[Dataset entries]
----

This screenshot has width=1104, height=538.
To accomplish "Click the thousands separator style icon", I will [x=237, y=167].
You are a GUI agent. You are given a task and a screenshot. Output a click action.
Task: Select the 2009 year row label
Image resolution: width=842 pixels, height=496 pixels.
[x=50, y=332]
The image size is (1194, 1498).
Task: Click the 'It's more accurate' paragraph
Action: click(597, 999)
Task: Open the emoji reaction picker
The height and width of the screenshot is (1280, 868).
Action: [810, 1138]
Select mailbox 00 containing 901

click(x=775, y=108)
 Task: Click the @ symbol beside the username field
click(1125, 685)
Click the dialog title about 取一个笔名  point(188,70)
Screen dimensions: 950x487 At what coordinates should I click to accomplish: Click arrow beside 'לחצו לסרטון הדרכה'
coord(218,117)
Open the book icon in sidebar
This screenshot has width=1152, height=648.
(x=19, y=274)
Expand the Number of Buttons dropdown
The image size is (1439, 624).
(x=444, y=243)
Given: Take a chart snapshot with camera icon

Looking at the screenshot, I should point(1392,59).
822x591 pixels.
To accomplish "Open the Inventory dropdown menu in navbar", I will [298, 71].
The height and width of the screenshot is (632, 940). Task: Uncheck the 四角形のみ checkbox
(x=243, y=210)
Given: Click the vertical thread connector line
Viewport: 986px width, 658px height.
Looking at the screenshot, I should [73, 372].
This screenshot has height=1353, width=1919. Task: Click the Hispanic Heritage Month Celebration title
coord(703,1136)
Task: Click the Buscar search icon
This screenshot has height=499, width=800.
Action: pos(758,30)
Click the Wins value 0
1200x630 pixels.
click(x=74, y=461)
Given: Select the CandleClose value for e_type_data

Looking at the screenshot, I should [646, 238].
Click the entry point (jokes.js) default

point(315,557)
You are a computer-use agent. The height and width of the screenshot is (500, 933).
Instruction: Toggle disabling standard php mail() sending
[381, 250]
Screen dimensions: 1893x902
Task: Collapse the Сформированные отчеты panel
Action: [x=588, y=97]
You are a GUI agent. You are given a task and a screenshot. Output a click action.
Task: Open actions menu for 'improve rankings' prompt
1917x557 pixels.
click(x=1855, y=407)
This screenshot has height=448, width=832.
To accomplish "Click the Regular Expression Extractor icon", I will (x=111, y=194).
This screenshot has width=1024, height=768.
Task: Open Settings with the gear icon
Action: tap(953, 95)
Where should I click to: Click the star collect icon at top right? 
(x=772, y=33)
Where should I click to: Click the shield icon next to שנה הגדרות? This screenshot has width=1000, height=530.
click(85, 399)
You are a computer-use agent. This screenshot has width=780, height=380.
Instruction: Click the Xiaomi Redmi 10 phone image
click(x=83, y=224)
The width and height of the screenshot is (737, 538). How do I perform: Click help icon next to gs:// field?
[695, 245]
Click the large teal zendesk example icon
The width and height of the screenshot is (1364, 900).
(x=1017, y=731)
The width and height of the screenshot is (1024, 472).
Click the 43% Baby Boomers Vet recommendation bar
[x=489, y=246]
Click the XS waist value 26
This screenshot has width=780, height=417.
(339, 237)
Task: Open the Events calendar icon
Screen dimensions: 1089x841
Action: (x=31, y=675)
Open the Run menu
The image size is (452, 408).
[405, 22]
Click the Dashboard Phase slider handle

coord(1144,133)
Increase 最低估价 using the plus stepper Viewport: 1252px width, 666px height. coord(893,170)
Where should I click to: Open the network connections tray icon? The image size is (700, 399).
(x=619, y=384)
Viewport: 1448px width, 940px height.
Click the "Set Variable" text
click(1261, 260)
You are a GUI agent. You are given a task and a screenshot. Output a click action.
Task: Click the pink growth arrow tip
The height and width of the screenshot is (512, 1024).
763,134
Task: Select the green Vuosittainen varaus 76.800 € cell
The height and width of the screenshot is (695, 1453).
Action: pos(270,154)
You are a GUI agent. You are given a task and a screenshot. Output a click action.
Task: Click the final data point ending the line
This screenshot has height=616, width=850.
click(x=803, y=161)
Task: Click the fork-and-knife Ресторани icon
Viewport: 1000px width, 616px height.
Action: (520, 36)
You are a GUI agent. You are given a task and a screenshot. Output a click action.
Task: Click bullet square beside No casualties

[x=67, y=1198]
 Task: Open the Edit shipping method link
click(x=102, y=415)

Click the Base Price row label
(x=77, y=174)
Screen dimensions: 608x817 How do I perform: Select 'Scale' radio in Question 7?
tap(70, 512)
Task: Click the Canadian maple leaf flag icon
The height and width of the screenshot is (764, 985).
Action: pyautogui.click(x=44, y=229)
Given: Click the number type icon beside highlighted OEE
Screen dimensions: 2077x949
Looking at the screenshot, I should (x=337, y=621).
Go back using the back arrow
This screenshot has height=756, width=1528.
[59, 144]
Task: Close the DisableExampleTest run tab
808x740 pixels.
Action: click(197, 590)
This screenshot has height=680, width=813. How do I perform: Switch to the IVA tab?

----

### ACTIVITY
Write all the entries out again exactly as they are.

### EXERCISE ANSWER
This screenshot has width=1104, height=538.
To accomplish "Click the thousands separator style icon", I will [x=237, y=167].
You are a GUI agent. You are given a task and a screenshot. Output a click action.
Task: Select the 2009 year row label
Image resolution: width=842 pixels, height=496 pixels.
[x=50, y=332]
The image size is (1194, 1498).
Task: Click the 'It's more accurate' paragraph
Action: click(597, 999)
Task: Open the emoji reaction picker
The height and width of the screenshot is (1280, 868).
Action: [810, 1138]
Select mailbox 00 containing 901

click(x=775, y=108)
 Task: Click the @ symbol beside the username field
click(1125, 685)
Click the dialog title about 取一个笔名  point(188,70)
Screen dimensions: 950x487 At what coordinates should I click to accomplish: Click arrow beside 'לחצו לסרטון הדרכה'
coord(218,117)
Open the book icon in sidebar
This screenshot has width=1152, height=648.
(x=19, y=274)
Expand the Number of Buttons dropdown
The image size is (1439, 624).
(x=444, y=243)
Given: Take a chart snapshot with camera icon

Looking at the screenshot, I should point(1392,59).
822x591 pixels.
To accomplish "Open the Inventory dropdown menu in navbar", I will [298, 71].
The height and width of the screenshot is (632, 940). Task: Uncheck the 四角形のみ checkbox
(x=243, y=210)
Given: Click the vertical thread connector line
Viewport: 986px width, 658px height.
Looking at the screenshot, I should [73, 372].
This screenshot has height=1353, width=1919. Task: Click the Hispanic Heritage Month Celebration title
coord(703,1136)
Task: Click the Buscar search icon
This screenshot has height=499, width=800.
Action: pos(758,30)
Click the Wins value 0
1200x630 pixels.
click(x=74, y=461)
Given: Select the CandleClose value for e_type_data

Looking at the screenshot, I should [646, 238].
Click the entry point (jokes.js) default

point(315,557)
You are a computer-use agent. The height and width of the screenshot is (500, 933).
Instruction: Toggle disabling standard php mail() sending
[381, 250]
Screen dimensions: 1893x902
Task: Collapse the Сформированные отчеты panel
Action: [x=588, y=97]
You are a GUI agent. You are given a task and a screenshot. Output a click action.
Task: Open actions menu for 'improve rankings' prompt
1917x557 pixels.
click(x=1855, y=407)
This screenshot has height=448, width=832.
To accomplish "Click the Regular Expression Extractor icon", I will (x=111, y=194).
This screenshot has width=1024, height=768.
Task: Open Settings with the gear icon
Action: tap(953, 95)
Where should I click to: Click the star collect icon at top right? 
(x=772, y=33)
Where should I click to: Click the shield icon next to שנה הגדרות? This screenshot has width=1000, height=530.
click(85, 399)
You are a computer-use agent. This screenshot has width=780, height=380.
Instruction: Click the Xiaomi Redmi 10 phone image
click(x=83, y=224)
The width and height of the screenshot is (737, 538). How do I perform: Click help icon next to gs:// field?
[695, 245]
Click the large teal zendesk example icon
The width and height of the screenshot is (1364, 900).
(x=1017, y=731)
The width and height of the screenshot is (1024, 472).
Click the 43% Baby Boomers Vet recommendation bar
[x=489, y=246]
Click the XS waist value 26
This screenshot has width=780, height=417.
(339, 237)
Task: Open the Events calendar icon
Screen dimensions: 1089x841
Action: (x=31, y=675)
Open the Run menu
The image size is (452, 408).
[405, 22]
Click the Dashboard Phase slider handle

coord(1144,133)
Increase 最低估价 using the plus stepper Viewport: 1252px width, 666px height. coord(893,170)
Where should I click to: Open the network connections tray icon? The image size is (700, 399).
(x=619, y=384)
Viewport: 1448px width, 940px height.
Click the "Set Variable" text
click(1261, 260)
You are a GUI agent. You are given a task and a screenshot. Output a click action.
Task: Click the pink growth arrow tip
The height and width of the screenshot is (512, 1024).
763,134
Task: Select the green Vuosittainen varaus 76.800 € cell
The height and width of the screenshot is (695, 1453).
Action: pos(270,154)
You are a GUI agent. You are given a task and a screenshot. Output a click action.
Task: Click the final data point ending the line
This screenshot has height=616, width=850.
click(x=803, y=161)
Task: Click the fork-and-knife Ресторани icon
Viewport: 1000px width, 616px height.
Action: (520, 36)
You are a GUI agent. You are given a task and a screenshot. Output a click action.
Task: Click bullet square beside No casualties

[x=67, y=1198]
 Task: Open the Edit shipping method link
click(x=102, y=415)

Click the Base Price row label
(x=77, y=174)
Screen dimensions: 608x817 How do I perform: Select 'Scale' radio in Question 7?
tap(70, 512)
Task: Click the Canadian maple leaf flag icon
The height and width of the screenshot is (764, 985).
Action: pyautogui.click(x=44, y=229)
Given: Click the number type icon beside highlighted OEE
Screen dimensions: 2077x949
Looking at the screenshot, I should (x=337, y=621).
Go back using the back arrow
This screenshot has height=756, width=1528.
[59, 144]
Task: Close the DisableExampleTest run tab
808x740 pixels.
Action: click(197, 590)
This screenshot has height=680, width=813. How do I perform: Switch to the IVA tab?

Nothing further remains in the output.